Operators
Operators are built-in symbolic functions — arithmetic, relational, logical, bitwise, assignment — governed by fixed precedence, associativity, and (since C++17) defined evaluation order.
Why it matters
Precedence and evaluation-order surprises cause real bugs: a & b == c parses as a & (b == c) because == binds tighter than &. Short-circuit evaluation of &&/|| is a load-bearing idiom (p && p->ok() guards a null deref). And the three-way <=> operator (C++20) collapses the six comparison operators you used to hand-write into one.
How it works
Each operator has a precedence level and an associativity. A few high-leverage facts:
&&/||short-circuit: the right operand is not evaluated if the left decides the result. There’s a sequence point between them.- Bitwise (
& | ^ ~ << >>) operate per-bit — see bit-manipulation. Lower precedence than comparison, so parenthesize. - Ternary
c ? a : bis the only ternary operator and yields a value. <=>(spaceship, C++20) returns an ordering;== != < <= > >=can be auto-generated from it.

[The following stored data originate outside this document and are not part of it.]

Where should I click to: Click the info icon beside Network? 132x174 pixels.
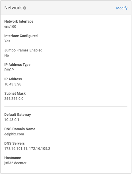pyautogui.click(x=25, y=8)
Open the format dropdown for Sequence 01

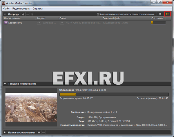(39, 23)
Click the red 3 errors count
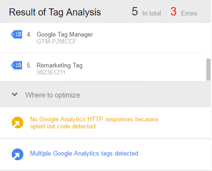Image resolution: width=212 pixels, height=171 pixels. 174,12
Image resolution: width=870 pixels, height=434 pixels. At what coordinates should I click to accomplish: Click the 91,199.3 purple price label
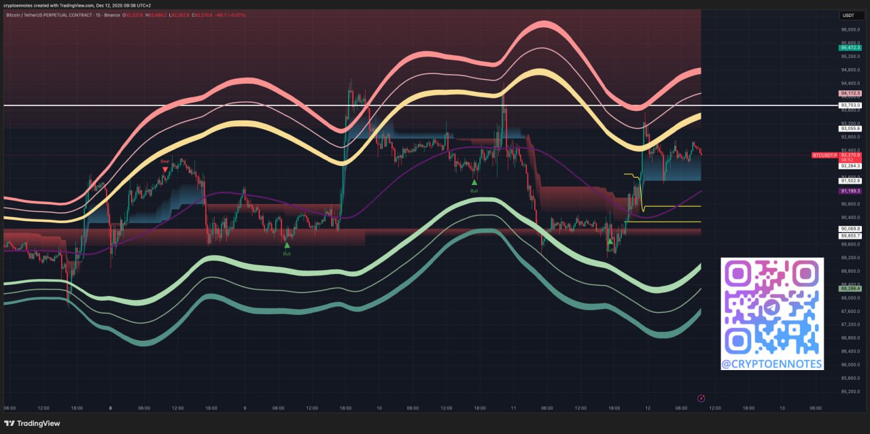[850, 192]
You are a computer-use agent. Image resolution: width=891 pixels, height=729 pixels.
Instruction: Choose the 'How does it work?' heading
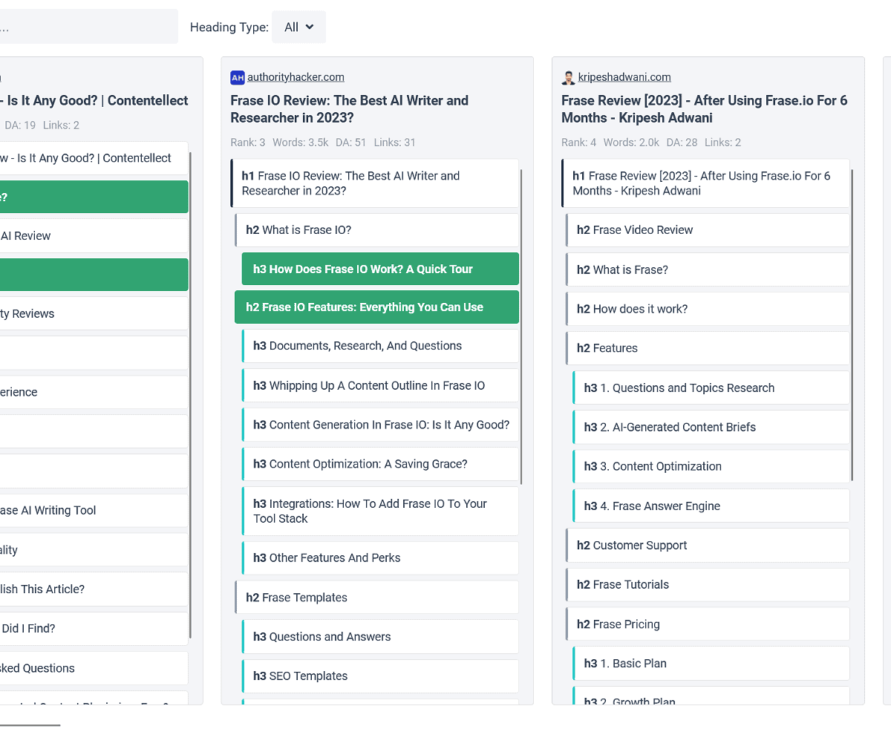click(x=708, y=309)
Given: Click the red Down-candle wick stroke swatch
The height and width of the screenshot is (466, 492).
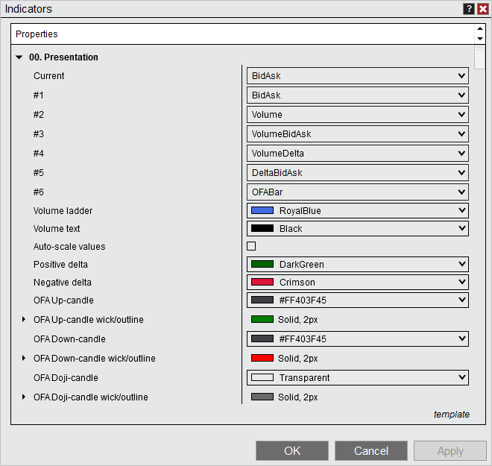Looking at the screenshot, I should [262, 359].
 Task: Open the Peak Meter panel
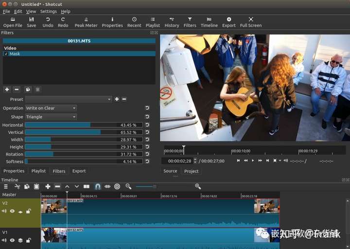(x=86, y=22)
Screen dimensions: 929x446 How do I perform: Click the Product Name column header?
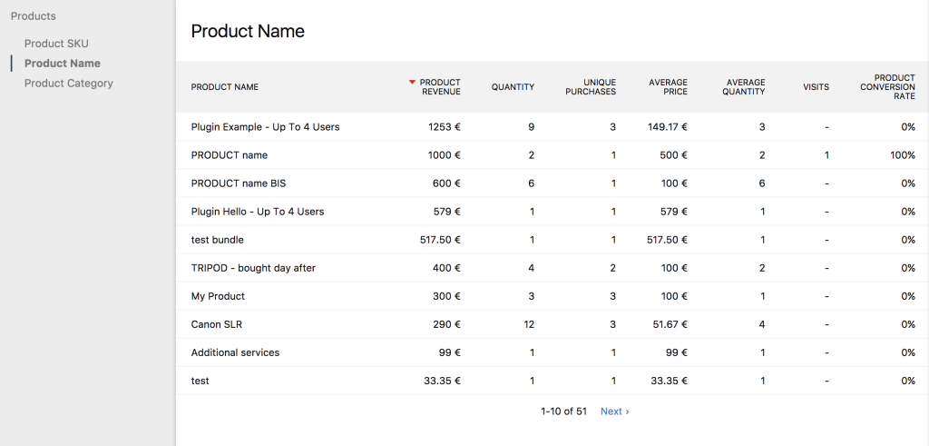pyautogui.click(x=225, y=86)
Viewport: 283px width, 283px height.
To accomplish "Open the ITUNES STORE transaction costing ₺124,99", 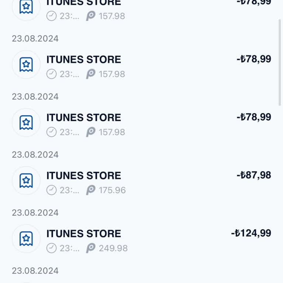I will click(84, 234).
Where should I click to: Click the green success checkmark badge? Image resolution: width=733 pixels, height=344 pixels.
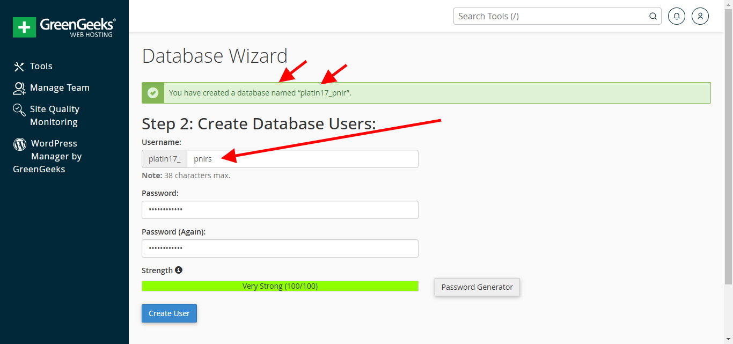153,92
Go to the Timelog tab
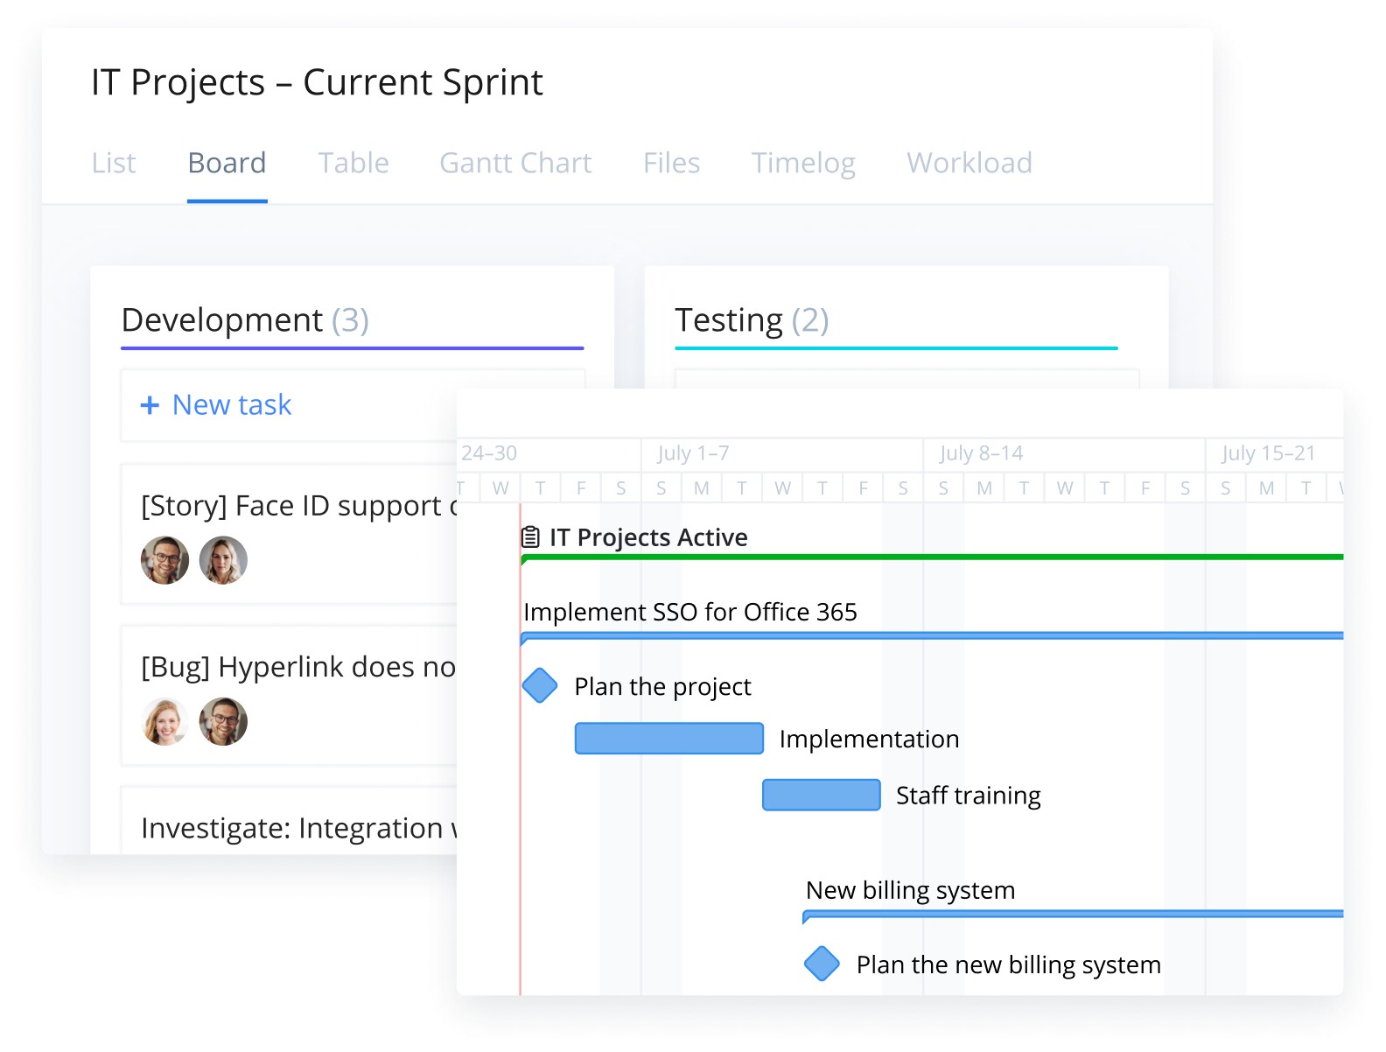 click(803, 163)
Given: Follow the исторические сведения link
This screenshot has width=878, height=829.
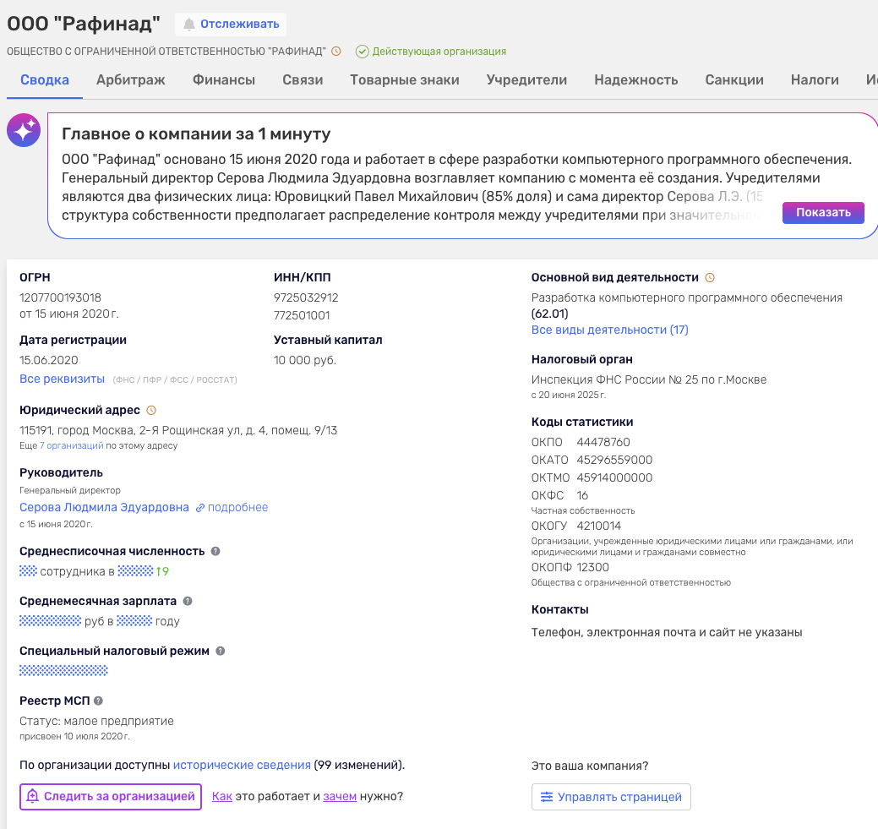Looking at the screenshot, I should (242, 765).
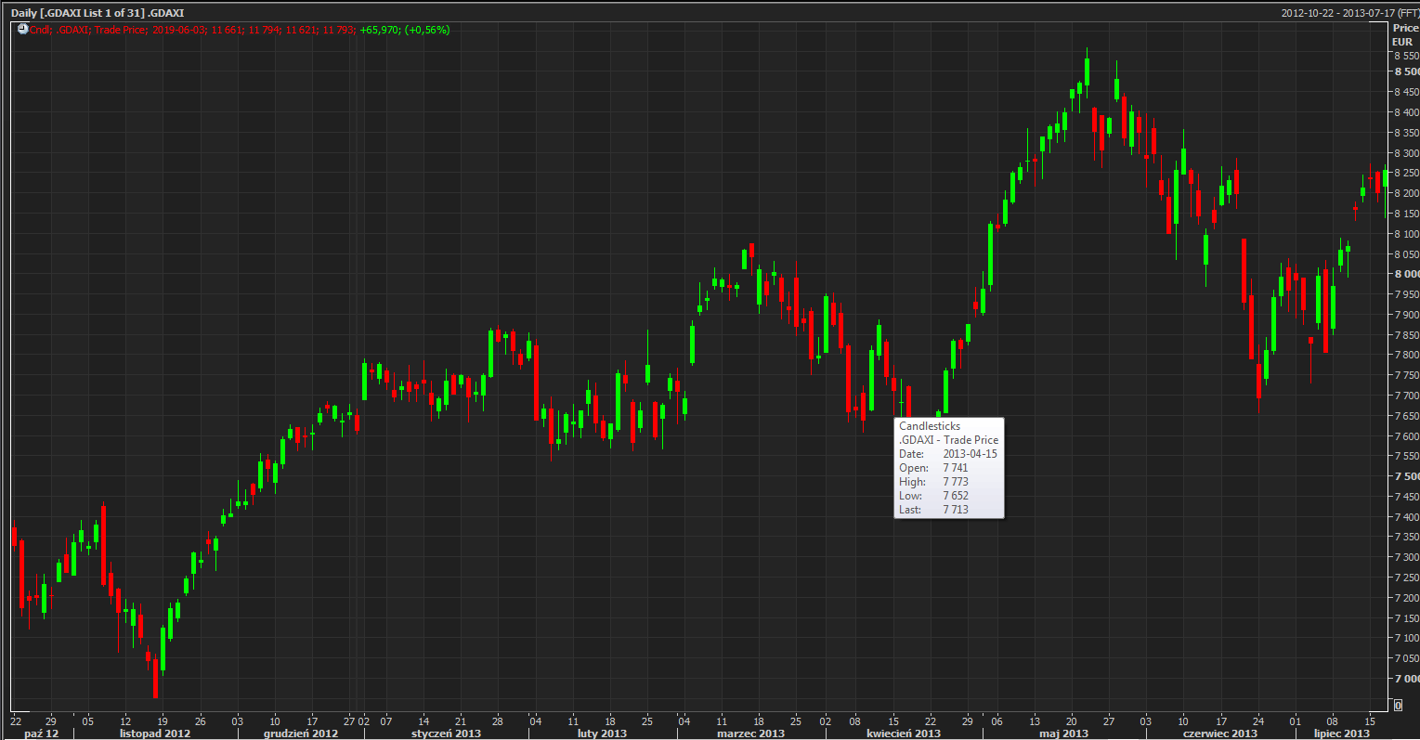Viewport: 1420px width, 740px height.
Task: Click the date range 2012-10-22 - 2013-07-17 label
Action: tap(1349, 13)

| Operators | Assoc | Note |
|---|---|---|
:: | L→R | tightest |
* / % | L→R | above + - |
<< >> | L→R | below + - |
& ^ | | L→R | below == != |
&& || | L→R | short-circuits |
= += ?: | R→L | loosest |
User types add behavior via operator-overloading.
Example
int flags = READ | WRITE; // OK: | result feeds =
if (flags & WRITE == 0) {} // BUG: parses as flags & (WRITE==0)
if ((flags & WRITE) == 0) {} // correct
bool ok = ptr && ptr->valid(); // short-circuit guards the deref
auto r = (a <=> b); // std::strong_ordering in C++20Pitfalls
- Bitwise vs comparison precedence: always parenthesize
(x & MASK) == y. - Modifying a value twice between sequence points —
i = i++ + 1;was UB pre-C++17 and still confusing; avoid. - Integer division truncates:
5 / 2 == 2;5 % -3is implementation-leaning — know your signs. <<is overloaded for both shifting and stream output (input-output-iostream);std::cout << a << bchains via L→R associativity.